Bipolar illness can only be finally diagnosed when the patient actually has a hypomanic or manic episode, but certain factors increase the index of suspicion.   In particular, rapid onset of depression and especially rapid progress to severe symptoms, is a highly suspicious pattern.   Similarly, rapid response of a severe illness is a significant warning sign.   A family history of Bipolar illness, or a personal history of mild mood swings (especially any indicator of hypomanic swings) are also warning signs.


It is very useful to ask all patients with depression if they have ever had a night or a number of nights in which they did not need much sleep, and felt energetic and fine all the next day.   Having no actual need for sleep, as distinct from not sleeping, is a unique symptom.   This is different to people who cannot sleep for whatever reason, or who choose not to sleep, to socialise or to complete certain tasks; the vast majority of people feel tired the next day as a result of such a decision or inability to sleep.



Many people say they are depressed, when the real issue is they are unhappy and not actually suffering from an illness.   What factors indicate the difference between unhappiness and depression?

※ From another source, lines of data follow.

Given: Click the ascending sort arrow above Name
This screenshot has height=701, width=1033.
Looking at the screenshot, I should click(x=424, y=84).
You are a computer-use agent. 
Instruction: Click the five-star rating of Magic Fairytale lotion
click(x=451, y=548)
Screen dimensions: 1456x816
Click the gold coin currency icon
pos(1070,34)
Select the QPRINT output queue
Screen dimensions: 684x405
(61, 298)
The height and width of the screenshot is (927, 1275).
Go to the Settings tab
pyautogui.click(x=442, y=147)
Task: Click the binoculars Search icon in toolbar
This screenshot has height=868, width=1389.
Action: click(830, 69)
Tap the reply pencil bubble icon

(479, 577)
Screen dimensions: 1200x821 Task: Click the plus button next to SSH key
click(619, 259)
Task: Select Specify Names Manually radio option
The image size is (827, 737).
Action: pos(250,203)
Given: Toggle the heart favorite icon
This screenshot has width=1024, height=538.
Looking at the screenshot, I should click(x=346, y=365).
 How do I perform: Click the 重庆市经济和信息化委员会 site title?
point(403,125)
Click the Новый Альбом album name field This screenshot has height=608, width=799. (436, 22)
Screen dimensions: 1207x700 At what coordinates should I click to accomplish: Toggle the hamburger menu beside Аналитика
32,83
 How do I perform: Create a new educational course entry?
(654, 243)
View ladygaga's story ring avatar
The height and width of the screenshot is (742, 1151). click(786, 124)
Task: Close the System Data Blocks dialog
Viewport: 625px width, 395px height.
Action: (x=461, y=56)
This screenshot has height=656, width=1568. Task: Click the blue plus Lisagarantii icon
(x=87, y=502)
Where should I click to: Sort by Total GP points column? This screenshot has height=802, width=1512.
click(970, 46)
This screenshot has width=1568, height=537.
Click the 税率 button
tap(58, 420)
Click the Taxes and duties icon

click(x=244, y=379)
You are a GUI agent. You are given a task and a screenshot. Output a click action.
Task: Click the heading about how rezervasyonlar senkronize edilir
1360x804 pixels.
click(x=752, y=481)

This is a common problem.   It is normal of course to be unhappy when things are going wrong.  This state of emotional distress may temporarily benefit from “emotional painkillers” such as Valium etc., but medication is not going to have a significant role to play in such a scenario.   There are a number of useful differential features.

  1. People who are depressed almost always have trouble concentrating or remembering, to a degree worse than usual.   In contrast, people who are unhappy can still concentrate if they are interested in what they are reading or watching on TV.
  2. People who are depressed describe the sensation as being with them continuously, even if it is shoved to the background in pleasant situations or in less stressful situations.   In contrast, people who are unhappy will describe being completely free of symptoms in enjoyable situations, with the symptoms returning in their normal day.   For example, people who are unhappy will describe being completely back to their normal selves, and having no symptoms, when they are in an enjoyable social situation, or when they are on holiday.   Whereas, people who are depressed will say the symptoms are always in the background, even on such enjoyable occasions.
  3. Unhappiness rarely goes on for weeks or months without changing significantly in some ways, whereas depression can go on for a very long time if left untreated.
  4. People with depression will describe their personality as having changed noticeably, and indeed this may have been commented upon by those close to them.   In contrast, people who are unhappy will agree that their personality is essentially the same as always.